> [Hedef] Aşağıdaki kayıtların tamamını yeniden yazınız; "At what coordinates should I click to accomplish" ifadesinin geçtiği her yerde onun yerine "Which point should I click to accomplish" koyunuz, geri kalan her şeyi aynen koruyunuz.

> [Çalışma Verileri]
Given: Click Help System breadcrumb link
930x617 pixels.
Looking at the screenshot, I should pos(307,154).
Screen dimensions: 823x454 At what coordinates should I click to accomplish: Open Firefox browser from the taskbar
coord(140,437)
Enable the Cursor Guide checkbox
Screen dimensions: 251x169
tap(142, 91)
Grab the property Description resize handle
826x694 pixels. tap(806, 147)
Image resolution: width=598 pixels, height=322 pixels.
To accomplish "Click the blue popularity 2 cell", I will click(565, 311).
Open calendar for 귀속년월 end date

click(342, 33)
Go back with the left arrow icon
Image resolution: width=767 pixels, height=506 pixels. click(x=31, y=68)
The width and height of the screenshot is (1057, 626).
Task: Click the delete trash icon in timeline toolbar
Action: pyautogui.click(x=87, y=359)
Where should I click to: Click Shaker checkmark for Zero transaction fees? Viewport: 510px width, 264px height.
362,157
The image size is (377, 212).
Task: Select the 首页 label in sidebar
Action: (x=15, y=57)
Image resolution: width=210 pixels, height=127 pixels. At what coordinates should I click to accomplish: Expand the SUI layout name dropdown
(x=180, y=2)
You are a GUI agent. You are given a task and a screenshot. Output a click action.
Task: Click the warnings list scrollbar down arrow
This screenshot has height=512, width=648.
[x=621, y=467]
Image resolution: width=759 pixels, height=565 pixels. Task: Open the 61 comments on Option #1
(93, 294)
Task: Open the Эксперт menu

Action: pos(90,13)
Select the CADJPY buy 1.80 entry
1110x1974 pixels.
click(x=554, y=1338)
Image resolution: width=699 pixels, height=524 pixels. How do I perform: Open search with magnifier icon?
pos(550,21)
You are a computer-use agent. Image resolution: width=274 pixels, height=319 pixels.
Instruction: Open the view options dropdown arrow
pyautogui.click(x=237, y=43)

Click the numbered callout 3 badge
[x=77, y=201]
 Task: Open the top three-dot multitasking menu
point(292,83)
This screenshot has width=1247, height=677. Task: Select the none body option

> [Görev Yanıtı]
Given: Click Help System breadcrumb link
930x617 pixels.
Looking at the screenshot, I should pos(307,154).
Screen dimensions: 823x454 Which point should I click to accomplish: Open Firefox browser from the taskbar
coord(140,437)
Enable the Cursor Guide checkbox
Screen dimensions: 251x169
tap(142, 91)
Grab the property Description resize handle
826x694 pixels. tap(806, 147)
Image resolution: width=598 pixels, height=322 pixels.
To accomplish "Click the blue popularity 2 cell", I will click(565, 311).
Open calendar for 귀속년월 end date

click(342, 33)
Go back with the left arrow icon
Image resolution: width=767 pixels, height=506 pixels. click(x=31, y=68)
The width and height of the screenshot is (1057, 626).
Task: Click the delete trash icon in timeline toolbar
Action: pyautogui.click(x=87, y=359)
Where should I click to: Click Shaker checkmark for Zero transaction fees? Viewport: 510px width, 264px height.
362,157
The image size is (377, 212).
Task: Select the 首页 label in sidebar
Action: (x=15, y=57)
Image resolution: width=210 pixels, height=127 pixels. Which point should I click to accomplish: Expand the SUI layout name dropdown
(x=180, y=2)
You are a GUI agent. You are given a task and a screenshot. Output a click action.
Task: Click the warnings list scrollbar down arrow
This screenshot has height=512, width=648.
[x=621, y=467]
Image resolution: width=759 pixels, height=565 pixels. Task: Open the 61 comments on Option #1
(93, 294)
Task: Open the Эксперт menu

Action: pos(90,13)
Select the CADJPY buy 1.80 entry
1110x1974 pixels.
click(x=554, y=1338)
Image resolution: width=699 pixels, height=524 pixels. How do I perform: Open search with magnifier icon?
pos(550,21)
You are a computer-use agent. Image resolution: width=274 pixels, height=319 pixels.
Instruction: Open the view options dropdown arrow
pyautogui.click(x=237, y=43)

Click the numbered callout 3 badge
[x=77, y=201]
 Task: Open the top three-dot multitasking menu
point(292,83)
This screenshot has width=1247, height=677. Task: Select the none body option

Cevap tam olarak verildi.